Il Mars Rover Curiosity della NASA ha rilevato la presenza di metano su Marte. L’agenzia non ha ancora annunciato ufficialmente l’evento ma il New York Times ha pubblicato le informazioni ottenute. La rilevazione è avvenuta mercoledi 19 giugno e ricevuta dalla NASA il giorno dopo. Venerdi gli scienziati della missione Curiosity hanno discusso la novità riorganizzando le attività del weekend per compiere un esperimento mirato. Anche se non ci sono prove che è stato prodotto da processi biologici, le rilevazioni di metano su Marte sono sempre di grande interesse per gli scienziati.

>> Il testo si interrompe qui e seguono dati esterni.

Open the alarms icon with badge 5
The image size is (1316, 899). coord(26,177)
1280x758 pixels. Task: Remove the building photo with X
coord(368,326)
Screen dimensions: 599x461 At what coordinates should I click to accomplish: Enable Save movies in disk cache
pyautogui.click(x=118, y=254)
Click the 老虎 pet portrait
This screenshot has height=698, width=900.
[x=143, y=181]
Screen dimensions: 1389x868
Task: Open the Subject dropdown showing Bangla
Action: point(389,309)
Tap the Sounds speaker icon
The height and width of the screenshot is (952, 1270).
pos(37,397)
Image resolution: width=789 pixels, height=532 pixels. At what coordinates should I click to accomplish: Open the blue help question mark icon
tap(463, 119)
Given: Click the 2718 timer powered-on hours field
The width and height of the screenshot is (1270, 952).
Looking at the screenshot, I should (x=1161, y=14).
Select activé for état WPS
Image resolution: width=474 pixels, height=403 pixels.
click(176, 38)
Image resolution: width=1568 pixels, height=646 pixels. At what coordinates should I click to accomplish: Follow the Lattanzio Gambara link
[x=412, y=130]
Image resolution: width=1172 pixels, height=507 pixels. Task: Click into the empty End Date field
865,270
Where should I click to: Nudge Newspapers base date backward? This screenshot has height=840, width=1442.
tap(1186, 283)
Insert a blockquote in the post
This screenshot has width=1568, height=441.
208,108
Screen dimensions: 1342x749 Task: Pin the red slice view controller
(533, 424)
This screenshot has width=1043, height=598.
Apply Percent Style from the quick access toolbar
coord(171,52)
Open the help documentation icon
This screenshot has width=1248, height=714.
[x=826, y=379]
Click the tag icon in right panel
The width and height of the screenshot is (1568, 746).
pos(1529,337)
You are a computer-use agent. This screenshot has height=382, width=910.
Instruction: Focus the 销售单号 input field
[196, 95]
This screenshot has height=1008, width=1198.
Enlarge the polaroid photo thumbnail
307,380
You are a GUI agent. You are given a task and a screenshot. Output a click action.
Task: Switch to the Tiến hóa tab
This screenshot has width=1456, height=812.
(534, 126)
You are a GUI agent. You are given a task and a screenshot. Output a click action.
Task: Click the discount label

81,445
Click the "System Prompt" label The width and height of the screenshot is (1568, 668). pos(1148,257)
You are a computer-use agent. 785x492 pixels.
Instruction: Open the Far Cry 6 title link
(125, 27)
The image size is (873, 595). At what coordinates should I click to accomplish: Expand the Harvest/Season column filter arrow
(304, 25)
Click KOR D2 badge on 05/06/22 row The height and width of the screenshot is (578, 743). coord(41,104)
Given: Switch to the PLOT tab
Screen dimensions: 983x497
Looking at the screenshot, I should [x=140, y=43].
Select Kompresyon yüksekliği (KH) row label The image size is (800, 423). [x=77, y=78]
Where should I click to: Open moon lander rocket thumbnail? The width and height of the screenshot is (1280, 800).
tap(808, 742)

Non è la prima volta che il Mars Rover Curiosity rileva metano su Marte, in qualche area del cratere Gale, dove ha lavorato nei quasi sette anni ormai trascorsi sul pianeta rosso. Nel 2013 aveva rilevato un picco che aveva raggiunto le 7 parti per miliardo, durato almeno due mesi ma secondo le informazioni trapelate la rilevazione di mercoledi scorso è di 21 parti per miliardo. Potrebbe essere un risultato preliminare stando alla dichiarazione riportata dal New York Times attribuita a Marco Giuranna dell’INAF (Istituto Nazionale di Astrofisica), parte del team della missione Mars Express dell’ESA, che ha lavorato anche sul problema del metano e ha guidato un team che ha compiuto una ricerca sull’argomento, pubblicata nell’aprile 2019 sulla rivista “Nature Geoscience”.

Sembra infatti che questa nuova rilevazione sia stata discussa dagli scienziati della missione Curiosity con i loro colleghi della missione Mars Express e della missione della sonda spaziale Trace Gas Orbiter (TGO) di ESA e Roscosmos, parte del programma ExoMars, che invece non ha ancora rilevato picchi di metano in oltre due anni e mezzo di missione. Mars Express è passata sopra il cratere Gale lo stesso giorno in cui il Mars Rover Curiosity ha compiuto la sua rilevazione perciò è possibile che anche la sonda spaziale dell’ESA abbia rilevato qualcosa ma ci sono molti dati da elaborare perciò ci vorranno giorni per ottenre le prime risposte. L’esperienza accumulata nell’analisi dei dati relativi alle rilevazioni del 2013 potrebbe aiutare a offrire risposte più complete.

Gli scienziati che lavorano alle varie missioni coinvolte nelle rilevazioni di metano su Marte sono sempre molto eccitati da questi eventi ma allo stesso tempo molto cauti. Basta una notizia non ufficiale perché tra i vari media qualcuno annunci la possibile scoperta di forme di vita sul pianeta rosso. Esistono processi geologici che potrebbero aver prodotto il metano e capire da dove sia stato emesso aiuterebbe a stabilire quale processo l’abbia originato. Anche se fosse stato prodotto da processi biologici, è possibile che ciò sia avvenuto in un’epoca remota e che il gas sia rimasto imprigionato nel sottosuolo per poi venire rilasciato occasionalmente.

Ci sono ancora molte domande sulla presenza di metano su Marte e anche su questa nuova rilevazione, tanto che gli scienziati della NASA vogliono avere più dati prima di rilasciare annunci ufficiali. Solo quando il team della missione Curiosity ma anche quello della missione Mars Express avranno analizzato i dati rilevati potranno vedere se sono stati compiuti progressi nel capire l’origine del metano rilevato.